True that Floetrol is an extender, but it does help to thin out the paint as well. Maybe I could use a little less Floetrol and use some water to aid in the thinning. Definitely cheaper that way. I will say, spraying General Finishes "Chalk Paints" (which are really just acrylic paints AFAIK) shoot very nicely.

WRT to the bottom cup question, it just comes down to what you will be doing. If you need a smaller gun to get into a cabinet, then a small cup up top is what you will want to use. But if you are spraying out in the open on a big project, a large bottom feeding cup is what will you will want. The Fuji XPC gun is a great gun in that you can use either cup depending on your application. They mount to the side of the gun and is great for the times when you have to shoot the underside of a horizontal surface. Being able to shoot straight up and not have any issues with the cup/product is really nice.


----------



## playingwithmywood

> I have one too. I really like it. But, as you point out spraying latex is tough. You have to really thin it out with Floetrol. probably like 15%. Just the nature of straying latex with a Turbine. I like spraying Acrylics with it.
> 
> - Breeze73


what needle are you using I use the 2mm #6 no problem with just a little distilled water no more than 10%


----------



## Breeze73

That may be the problem them. I was using a 1.8mm. I'll have to pick up a 2mm and give that a shot.


----------



## jimintx

> ... If you need a smaller gun to get into a cabinet, then a small cup up top is what you will want to use. But if you are spraying out in the open on a big project, a large bottom feeding cup is what will you will want. The Fuji XPC gun is a great gun in that you can use either cup depending on your application. ...
> - Breeze73


Thanks to all for writing about these guns. I'm new to these things, and have not made a purchase. I have wanted to figure out how they work first, and thus I am asking a question here to try to reduce my own confusion (which is a challenge at times):

When you say a "bottom feeding cup", does that mean a cup that is hanging under the gun? Is the setup in AlaskaJohn's opening review photo thus showing a "bottom feeding cup"?
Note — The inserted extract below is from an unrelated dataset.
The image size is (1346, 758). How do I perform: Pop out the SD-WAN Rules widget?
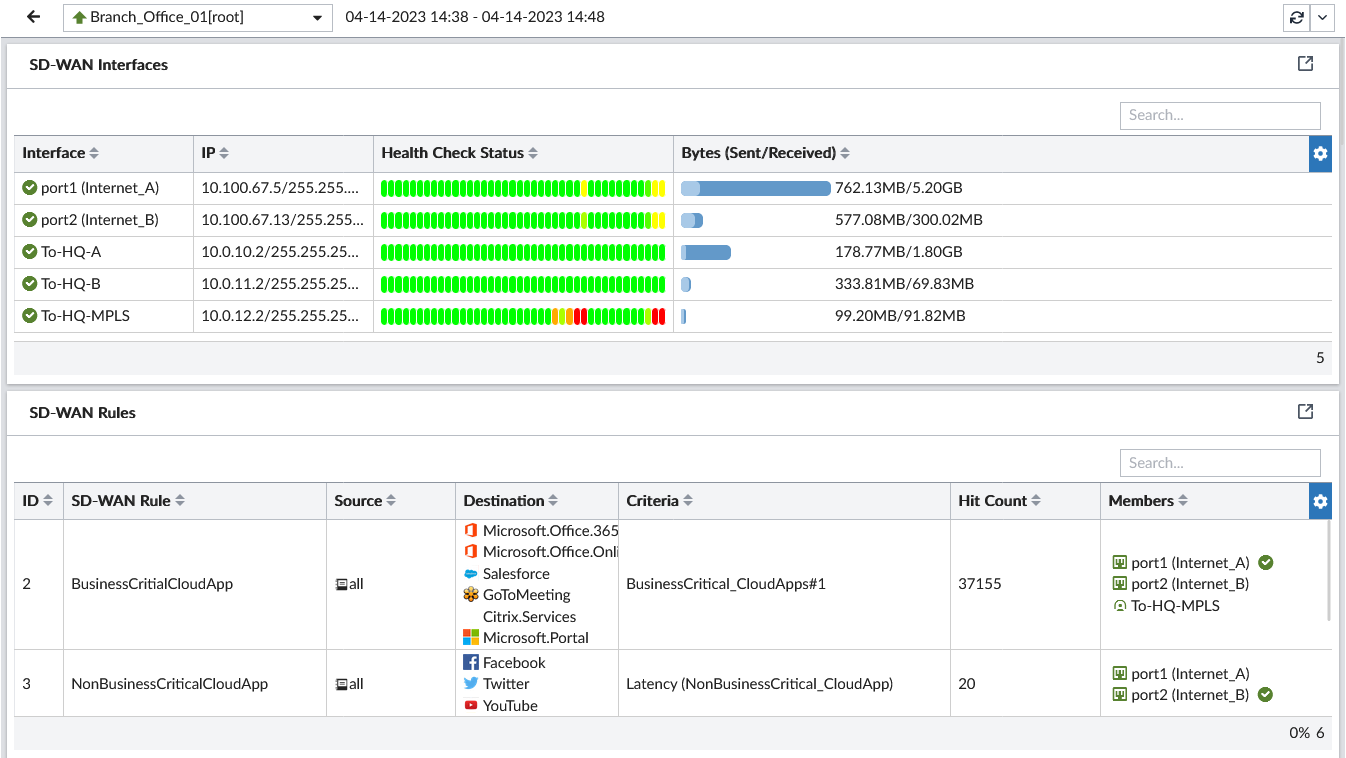coord(1305,411)
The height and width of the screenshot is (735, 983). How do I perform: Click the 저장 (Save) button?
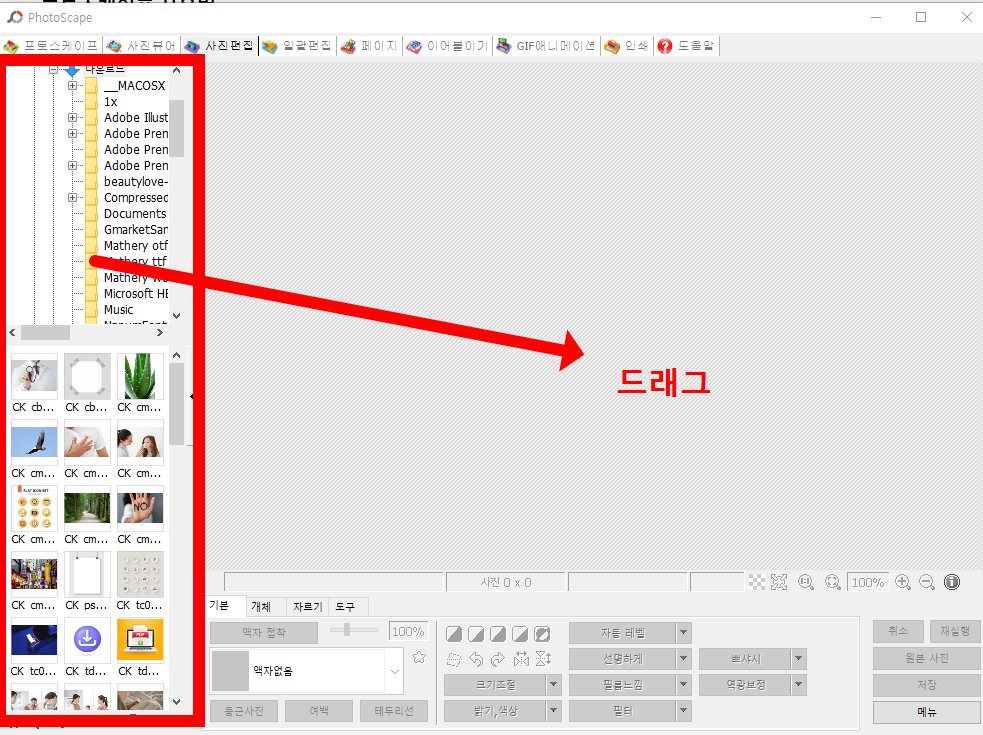coord(926,684)
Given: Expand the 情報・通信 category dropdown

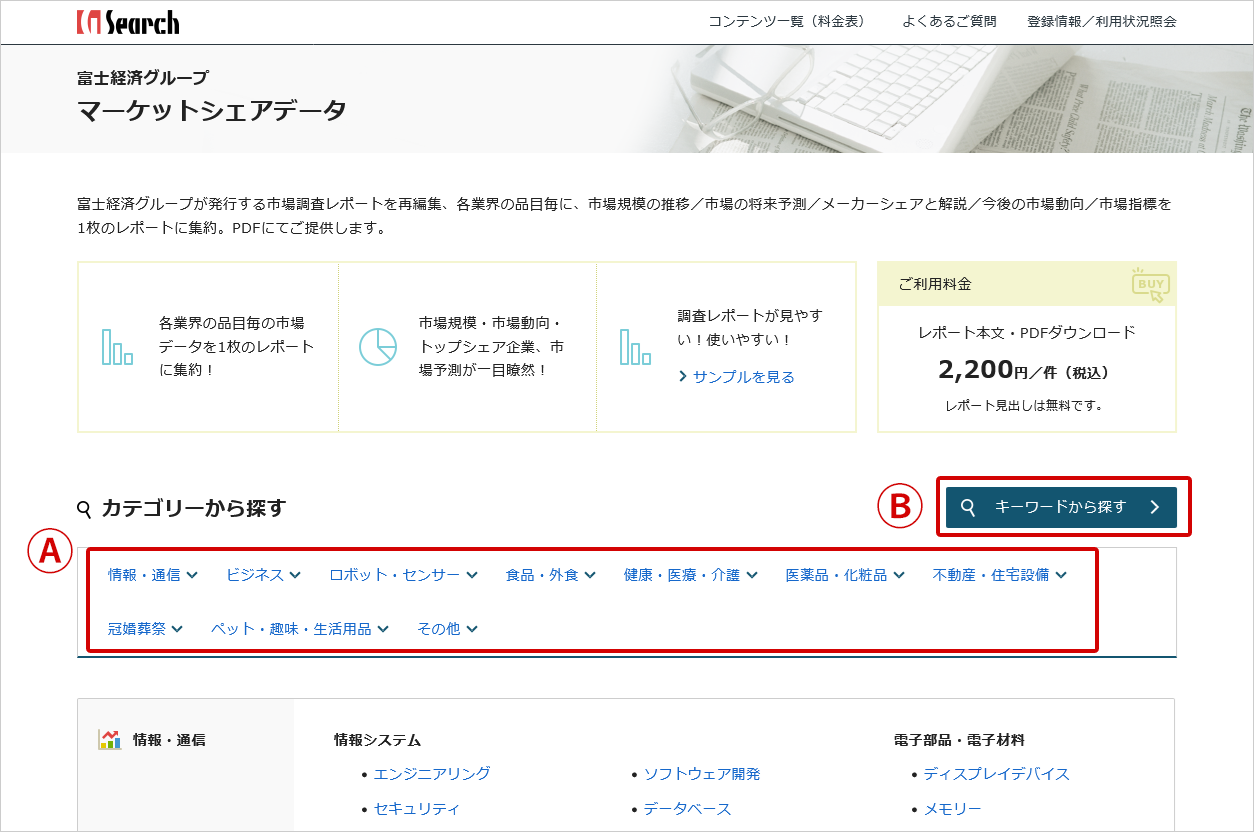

I am asking because I previously had in one that the coating material was taken from the bottom of every cup whether it was standing on top of the gun, or hanging under it.

.


----------



## PaulRFL

So I just bought at Fuji Mini-Mite 4 T-70 system which is the "bottom cup" design mentioned above. I am now looking for all kinds of projects to do around my home. I am new to spraying, but based on the reviews on line, I bought this unit. It is quieter than I expected, based on what I read on line. Spraying with the Fuji is forgiving, and I learned within five minutes proper settings of the gun for the material I was spraying. 
The Cup is stainless, so in using the material I sprayed which was a xylene based teak gloss finish sealer, the clean up was wiping the remaining material out of the cup with a clean rag, pour the solvent in the cup, shake it around a bit to clean the lid and gaskets, and the spray the solvent until the cup is empty and the spray is clean. One more wipe of the cup with the rag and it was as good as new. Much easier than I thought.


----------



## dhazelton

No offense, but this sounds like a product manager wrote it. Not much input on it's functionality.


----------